**Your goal:**
Locate the line that contains "Task: Tap the Favoris". Print it and each following line through the end of the listing, verbatim, and nothing more.

**Data:**
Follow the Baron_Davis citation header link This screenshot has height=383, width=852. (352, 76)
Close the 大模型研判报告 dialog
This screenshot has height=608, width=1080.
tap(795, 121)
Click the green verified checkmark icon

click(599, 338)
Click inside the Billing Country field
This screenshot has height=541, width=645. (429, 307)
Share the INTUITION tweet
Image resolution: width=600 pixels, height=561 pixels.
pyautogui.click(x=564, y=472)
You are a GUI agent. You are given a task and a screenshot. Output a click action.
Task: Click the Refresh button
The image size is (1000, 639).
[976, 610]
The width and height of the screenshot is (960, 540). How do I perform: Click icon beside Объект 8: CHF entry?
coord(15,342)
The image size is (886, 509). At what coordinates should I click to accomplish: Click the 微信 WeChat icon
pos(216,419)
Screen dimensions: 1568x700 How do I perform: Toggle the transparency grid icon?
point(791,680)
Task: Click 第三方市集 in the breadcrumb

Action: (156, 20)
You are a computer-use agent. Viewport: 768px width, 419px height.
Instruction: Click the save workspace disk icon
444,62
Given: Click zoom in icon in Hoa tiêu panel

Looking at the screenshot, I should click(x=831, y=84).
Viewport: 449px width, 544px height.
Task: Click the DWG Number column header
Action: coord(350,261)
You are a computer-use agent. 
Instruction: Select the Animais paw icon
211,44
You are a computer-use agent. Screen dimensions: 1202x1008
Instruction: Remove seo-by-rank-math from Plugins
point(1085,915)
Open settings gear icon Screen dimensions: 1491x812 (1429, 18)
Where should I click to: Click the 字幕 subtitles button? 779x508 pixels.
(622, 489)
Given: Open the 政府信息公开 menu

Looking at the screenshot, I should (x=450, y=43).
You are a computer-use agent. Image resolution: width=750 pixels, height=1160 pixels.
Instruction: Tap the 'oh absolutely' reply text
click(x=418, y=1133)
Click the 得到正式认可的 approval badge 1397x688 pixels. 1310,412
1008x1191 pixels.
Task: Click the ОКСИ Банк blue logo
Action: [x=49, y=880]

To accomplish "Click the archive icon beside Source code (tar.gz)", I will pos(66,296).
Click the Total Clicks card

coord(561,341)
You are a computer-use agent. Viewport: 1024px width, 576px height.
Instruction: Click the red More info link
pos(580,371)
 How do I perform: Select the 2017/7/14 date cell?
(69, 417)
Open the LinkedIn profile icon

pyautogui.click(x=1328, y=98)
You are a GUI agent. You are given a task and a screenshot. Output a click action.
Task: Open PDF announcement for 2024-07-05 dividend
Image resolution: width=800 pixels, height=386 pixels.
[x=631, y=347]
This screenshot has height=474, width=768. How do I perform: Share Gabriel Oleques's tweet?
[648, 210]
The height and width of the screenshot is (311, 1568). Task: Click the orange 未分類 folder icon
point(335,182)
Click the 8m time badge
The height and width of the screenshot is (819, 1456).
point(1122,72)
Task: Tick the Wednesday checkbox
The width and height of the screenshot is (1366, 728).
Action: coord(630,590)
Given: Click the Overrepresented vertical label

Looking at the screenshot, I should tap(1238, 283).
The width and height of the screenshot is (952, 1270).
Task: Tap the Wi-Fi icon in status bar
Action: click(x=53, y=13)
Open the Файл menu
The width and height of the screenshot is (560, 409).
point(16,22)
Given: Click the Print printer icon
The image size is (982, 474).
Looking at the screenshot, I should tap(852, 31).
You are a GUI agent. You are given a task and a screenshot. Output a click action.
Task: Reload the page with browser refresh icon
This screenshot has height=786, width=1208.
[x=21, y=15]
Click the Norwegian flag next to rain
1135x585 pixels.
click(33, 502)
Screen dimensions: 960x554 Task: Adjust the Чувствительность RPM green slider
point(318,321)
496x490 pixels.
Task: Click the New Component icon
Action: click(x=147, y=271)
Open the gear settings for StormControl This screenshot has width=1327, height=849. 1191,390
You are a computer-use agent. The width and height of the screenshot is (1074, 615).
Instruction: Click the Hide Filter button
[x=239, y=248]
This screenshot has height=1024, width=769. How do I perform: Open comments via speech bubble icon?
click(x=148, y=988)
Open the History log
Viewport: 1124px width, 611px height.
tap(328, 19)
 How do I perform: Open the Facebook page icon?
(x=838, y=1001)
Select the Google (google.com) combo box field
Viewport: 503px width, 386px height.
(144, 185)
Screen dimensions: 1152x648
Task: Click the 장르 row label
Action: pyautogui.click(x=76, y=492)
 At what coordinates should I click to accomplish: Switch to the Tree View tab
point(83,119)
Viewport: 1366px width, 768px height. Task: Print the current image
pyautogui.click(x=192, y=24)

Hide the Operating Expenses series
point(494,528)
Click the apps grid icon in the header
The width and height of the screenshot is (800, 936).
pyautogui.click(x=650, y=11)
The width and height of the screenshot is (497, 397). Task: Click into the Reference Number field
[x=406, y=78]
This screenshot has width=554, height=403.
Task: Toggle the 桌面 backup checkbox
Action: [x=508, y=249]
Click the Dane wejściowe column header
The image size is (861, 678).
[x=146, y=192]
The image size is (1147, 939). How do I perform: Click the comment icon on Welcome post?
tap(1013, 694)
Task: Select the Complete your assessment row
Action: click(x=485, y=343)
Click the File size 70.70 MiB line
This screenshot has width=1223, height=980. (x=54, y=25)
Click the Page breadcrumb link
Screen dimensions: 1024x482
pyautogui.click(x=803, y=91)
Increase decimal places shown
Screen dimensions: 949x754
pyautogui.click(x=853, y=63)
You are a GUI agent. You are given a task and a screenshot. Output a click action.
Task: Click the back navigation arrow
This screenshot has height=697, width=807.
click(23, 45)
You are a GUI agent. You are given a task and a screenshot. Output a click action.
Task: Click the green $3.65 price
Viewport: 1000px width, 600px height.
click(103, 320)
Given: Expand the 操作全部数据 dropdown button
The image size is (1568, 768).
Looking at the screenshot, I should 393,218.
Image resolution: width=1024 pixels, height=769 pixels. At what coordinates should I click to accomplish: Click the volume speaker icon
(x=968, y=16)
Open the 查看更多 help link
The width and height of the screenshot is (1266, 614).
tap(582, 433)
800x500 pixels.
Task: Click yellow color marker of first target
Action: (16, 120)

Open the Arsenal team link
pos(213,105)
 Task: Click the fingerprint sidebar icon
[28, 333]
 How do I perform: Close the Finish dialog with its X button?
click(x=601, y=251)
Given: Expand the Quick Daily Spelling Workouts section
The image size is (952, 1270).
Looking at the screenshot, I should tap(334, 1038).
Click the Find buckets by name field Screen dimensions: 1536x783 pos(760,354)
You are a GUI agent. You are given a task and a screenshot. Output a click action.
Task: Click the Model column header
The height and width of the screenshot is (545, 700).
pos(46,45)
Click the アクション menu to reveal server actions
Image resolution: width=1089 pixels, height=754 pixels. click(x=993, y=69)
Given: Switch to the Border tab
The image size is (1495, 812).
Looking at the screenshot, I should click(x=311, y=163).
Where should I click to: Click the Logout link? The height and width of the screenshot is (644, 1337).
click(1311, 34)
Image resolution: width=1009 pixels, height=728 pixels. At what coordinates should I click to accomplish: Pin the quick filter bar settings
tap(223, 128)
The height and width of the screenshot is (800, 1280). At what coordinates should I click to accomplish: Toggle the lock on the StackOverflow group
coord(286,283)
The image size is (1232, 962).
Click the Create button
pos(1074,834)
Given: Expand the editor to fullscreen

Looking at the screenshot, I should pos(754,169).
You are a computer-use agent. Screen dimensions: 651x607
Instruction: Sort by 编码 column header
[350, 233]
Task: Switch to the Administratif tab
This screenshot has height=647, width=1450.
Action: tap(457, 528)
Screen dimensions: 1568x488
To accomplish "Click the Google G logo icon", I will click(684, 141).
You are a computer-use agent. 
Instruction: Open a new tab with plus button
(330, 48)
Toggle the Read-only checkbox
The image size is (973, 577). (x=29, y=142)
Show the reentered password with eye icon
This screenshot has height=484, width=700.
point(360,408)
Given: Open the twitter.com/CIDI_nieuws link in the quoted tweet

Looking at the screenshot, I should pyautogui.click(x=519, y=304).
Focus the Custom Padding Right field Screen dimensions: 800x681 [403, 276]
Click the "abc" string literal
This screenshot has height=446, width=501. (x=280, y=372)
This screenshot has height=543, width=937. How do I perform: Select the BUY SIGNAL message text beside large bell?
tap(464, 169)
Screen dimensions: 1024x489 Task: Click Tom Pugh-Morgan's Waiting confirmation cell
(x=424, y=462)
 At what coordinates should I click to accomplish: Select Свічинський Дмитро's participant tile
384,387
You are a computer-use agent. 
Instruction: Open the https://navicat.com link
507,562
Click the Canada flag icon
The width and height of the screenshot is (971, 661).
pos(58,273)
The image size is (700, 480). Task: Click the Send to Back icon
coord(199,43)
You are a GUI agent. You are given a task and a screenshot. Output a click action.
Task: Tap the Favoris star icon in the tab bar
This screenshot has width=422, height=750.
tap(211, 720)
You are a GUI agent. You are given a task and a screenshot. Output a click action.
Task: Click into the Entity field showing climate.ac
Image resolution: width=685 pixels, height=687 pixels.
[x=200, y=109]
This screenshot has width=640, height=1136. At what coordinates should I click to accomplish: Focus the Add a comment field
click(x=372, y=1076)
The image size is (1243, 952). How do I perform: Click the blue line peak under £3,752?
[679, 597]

**Solution:**
Task: Tap the Favoris star icon in the tab bar
This screenshot has width=422, height=750.
tap(211, 720)
You are a GUI agent. You are given a task and a screenshot. Output a click action.
Task: Click into the Entity field showing climate.ac
Image resolution: width=685 pixels, height=687 pixels.
[x=200, y=109]
This screenshot has width=640, height=1136. At what coordinates should I click to accomplish: Focus the Add a comment field
click(x=372, y=1076)
The image size is (1243, 952). How do I perform: Click the blue line peak under £3,752?
[679, 597]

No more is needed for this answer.